May 18 – Bloomberg: “China’s anti-leverage campaign is causing a distortion that hasn’t happened in the nation’s $9 trillion bond market in at least a decade. The five-year sovereign yield is now higher than that on debt due in a decade, the first time the curve has inverted for the tenor in data going back to 2006. This is due mainly to a surge in the shorter-term yield because of a deleveraging campaign, and a limited advance in the 10-year cost as economic growth concerns raise demand for safety… ‘It’s hard to say where the funding costs will be able to stabilize, so that’s curbing demand for the short-end of the curve,” said Wu Sijie, a Shanghai-based senior trader at China Merchants Bank Co. ‘A liquid market has become the paramount consideration, as people want to escape as fast as they can in a selloff.’”

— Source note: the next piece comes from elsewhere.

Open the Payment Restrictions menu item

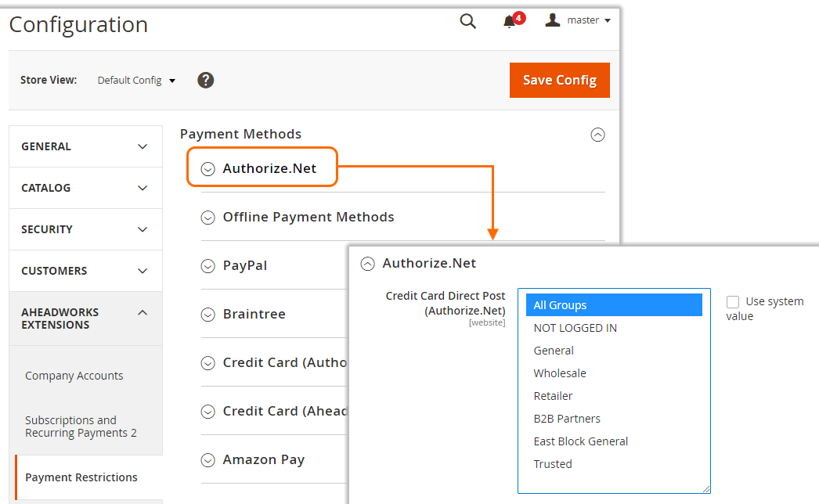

May 16 – Reuters (Samuel Shen and Engen Tham): “China's banking regulator is tightening disclosure rules on lenders' wealth management products (WMP) as it tries to track risky lending practices in the shadow banking sector, the latest in a series of steps by Beijing aimed at defusing financial risks. The China Banking Regulatory Commission (CBRC) said… it plans to launch 46 new or revised rules this year, part of which targets risks related to shadowbanking activities Authorities are trying to better regulate 30 trillion yuan ($4.35 trillion) of WMPs, much of it sitting off-balance sheet in the shadowbanking sector. The WMPS have been used to channel deposits into risky investments, often via many layers of asset management schemes to skirt lending and capital rules. The CBRC will now require that banks report the underlying assets and liabilities of their WMPs, as well as all layers of investment schemes, on a weekly basis.”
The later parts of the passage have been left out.